Towards Breath Based Diagnostics via Water-mediated Capture of Synthetic Breath Biomarkers in SERS-active Plasmonic Nanogaps

Abstract

Volatile organic compounds (VOCs) are valuable health indicators, with synthetic breath biomarkers offering rapid and disease specific diagnostics. However, their <100 ppb level exhalation requires mass spectrometry, limiting clinical integration. Surface-enhanced Raman spectroscopy (SERS) offers a portable, cost-effective alternative. Yet, detecting synthetic breath biomarkers, with inherently low Raman cross-sections, at <100 ppb remains challenging. We demonstrate SERS detection down to clinically relevant 10 ppb via water-mediated trapping in hydroxylated nanoporous silica-coated plasmonic nanogaps, using pentafluoropropylamine (PFP) as a representative synthetic breath biomarker.

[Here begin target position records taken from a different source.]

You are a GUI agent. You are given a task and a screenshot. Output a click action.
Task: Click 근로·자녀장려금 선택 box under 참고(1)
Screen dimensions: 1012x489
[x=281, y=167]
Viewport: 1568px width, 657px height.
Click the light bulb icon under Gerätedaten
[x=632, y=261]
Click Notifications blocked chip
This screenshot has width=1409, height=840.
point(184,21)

Uniform nanogaps, with >1000 times electric field enhancement, were generated between a gold film and gold-silica core-shell nanoparticle assemblies using electric field-driven evaporation. Oxygen plasma treatment hydroxylated the silica, enabling water-mediated hydrogen bonding that strengthened PFP adsorption, confirmed by density functional theory. This mechanism improved SERS sensitivity by 10000 fold, enabling ppb level PFP detection in mouse bronchial fluid and establishing a VOC capturing SERS platform for breath-based diagnostics.